KOTA TANGERANG – Ramadan identik dengan bulan penuh berkah, kesederhanaan, dan pengendalian diri. Namun di balik suasana religius tersebut, ada ironi yang kerap terulang setiap tahun: lonjakan produksi sampah, terutama limbah makanan. Data dari Kementerian Lingkungan Hidup dan Kehutanan (KLHK) menunjukkan bahwa limbah makanan di Indonesia meningkat hingga 20 persen selama bulan puasa. Fenomena “lapar mata” saat berburu takjil menjadi salah satu pemicu utama makanan terbuang sia-sia.
Limbah Makanan dan Dampaknya bagi Lingkungan
Limbah makanan bukan sekadar persoalan sampah rumah tangga. Saat sisa makanan membusuk di Tempat Pembuangan Akhir (TPA), proses dekomposisinya menghasilkan gas metana. Gas ini diketahui 25 kali lebih berbahaya dibandingkan karbon dioksida (CO2) dalam memicu pemanasan global.

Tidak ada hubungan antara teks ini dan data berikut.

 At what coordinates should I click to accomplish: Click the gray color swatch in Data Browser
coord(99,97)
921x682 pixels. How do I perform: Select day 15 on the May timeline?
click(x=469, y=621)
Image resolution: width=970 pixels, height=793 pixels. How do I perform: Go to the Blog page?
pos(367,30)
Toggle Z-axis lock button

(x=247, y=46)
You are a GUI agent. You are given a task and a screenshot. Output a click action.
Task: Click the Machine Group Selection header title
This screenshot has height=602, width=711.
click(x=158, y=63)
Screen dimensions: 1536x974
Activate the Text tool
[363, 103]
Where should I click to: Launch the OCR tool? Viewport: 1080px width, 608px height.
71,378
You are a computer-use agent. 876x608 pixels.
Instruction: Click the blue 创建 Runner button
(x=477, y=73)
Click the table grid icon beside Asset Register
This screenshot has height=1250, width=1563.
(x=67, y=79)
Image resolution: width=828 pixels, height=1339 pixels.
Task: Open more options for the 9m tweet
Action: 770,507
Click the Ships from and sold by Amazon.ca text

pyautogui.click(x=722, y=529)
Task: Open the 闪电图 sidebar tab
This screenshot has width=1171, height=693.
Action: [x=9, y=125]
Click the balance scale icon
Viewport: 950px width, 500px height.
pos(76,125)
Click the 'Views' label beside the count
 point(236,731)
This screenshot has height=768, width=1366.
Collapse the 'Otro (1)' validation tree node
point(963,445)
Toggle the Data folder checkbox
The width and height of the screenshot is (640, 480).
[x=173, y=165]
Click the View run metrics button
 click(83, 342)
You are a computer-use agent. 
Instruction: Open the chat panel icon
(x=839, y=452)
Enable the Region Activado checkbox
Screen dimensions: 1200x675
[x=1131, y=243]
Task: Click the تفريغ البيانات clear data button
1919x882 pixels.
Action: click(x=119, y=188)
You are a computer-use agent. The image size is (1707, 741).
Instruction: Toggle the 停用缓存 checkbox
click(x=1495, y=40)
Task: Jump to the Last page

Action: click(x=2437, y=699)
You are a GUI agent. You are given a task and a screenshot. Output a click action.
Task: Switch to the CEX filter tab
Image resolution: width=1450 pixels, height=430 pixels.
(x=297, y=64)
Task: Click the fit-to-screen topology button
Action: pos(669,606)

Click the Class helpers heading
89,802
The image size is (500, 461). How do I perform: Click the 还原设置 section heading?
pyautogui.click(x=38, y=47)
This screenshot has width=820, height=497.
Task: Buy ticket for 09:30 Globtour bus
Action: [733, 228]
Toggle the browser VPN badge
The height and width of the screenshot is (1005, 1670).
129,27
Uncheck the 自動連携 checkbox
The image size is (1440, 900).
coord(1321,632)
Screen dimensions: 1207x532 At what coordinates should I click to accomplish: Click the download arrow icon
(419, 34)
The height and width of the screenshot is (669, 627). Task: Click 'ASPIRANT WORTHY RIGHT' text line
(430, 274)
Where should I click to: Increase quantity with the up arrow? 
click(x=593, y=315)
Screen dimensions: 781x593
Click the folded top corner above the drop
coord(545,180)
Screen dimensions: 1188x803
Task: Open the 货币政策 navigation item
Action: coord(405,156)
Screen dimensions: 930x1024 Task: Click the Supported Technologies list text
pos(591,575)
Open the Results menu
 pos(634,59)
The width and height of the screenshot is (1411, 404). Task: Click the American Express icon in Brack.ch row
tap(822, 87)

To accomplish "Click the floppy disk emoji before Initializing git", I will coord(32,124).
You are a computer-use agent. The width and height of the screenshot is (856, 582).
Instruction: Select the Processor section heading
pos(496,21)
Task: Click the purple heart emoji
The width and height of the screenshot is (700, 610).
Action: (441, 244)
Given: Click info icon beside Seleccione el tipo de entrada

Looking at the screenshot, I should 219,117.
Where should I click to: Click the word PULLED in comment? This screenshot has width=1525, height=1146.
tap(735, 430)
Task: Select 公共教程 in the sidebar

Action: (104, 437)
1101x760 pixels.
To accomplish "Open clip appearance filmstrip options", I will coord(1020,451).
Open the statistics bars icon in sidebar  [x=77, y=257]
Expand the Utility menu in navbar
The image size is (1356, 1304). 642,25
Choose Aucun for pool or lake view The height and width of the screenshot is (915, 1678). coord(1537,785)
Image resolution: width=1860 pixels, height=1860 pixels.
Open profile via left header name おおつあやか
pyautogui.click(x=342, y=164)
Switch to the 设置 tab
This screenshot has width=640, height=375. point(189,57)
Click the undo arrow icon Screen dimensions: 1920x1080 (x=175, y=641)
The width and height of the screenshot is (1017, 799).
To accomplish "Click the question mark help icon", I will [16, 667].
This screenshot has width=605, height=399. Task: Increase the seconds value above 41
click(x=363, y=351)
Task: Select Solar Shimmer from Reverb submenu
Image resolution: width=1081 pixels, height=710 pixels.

Artinya, kebiasaan membeli makanan berlebihan saat berbuka tidak hanya berdampak pada pemborosan ekonomi, tetapi juga memperparah krisis iklim. Padahal, esensi Ramadan mengajarkan pengendalian diri, termasuk menahan diri dari perilaku konsumtif dan berlebihan.
“Ramadan Hijau” Dimulai dari Perencanaan
Konsep Ramadan Hijau hadir sebagai solusi sederhana namun berdampak besar. Langkah awalnya bisa dimulai dari perencanaan menu berbuka dan sahur. Sebelum pergi mencari takjil, masyarakat disarankan membuat daftar kebutuhan yang realistis.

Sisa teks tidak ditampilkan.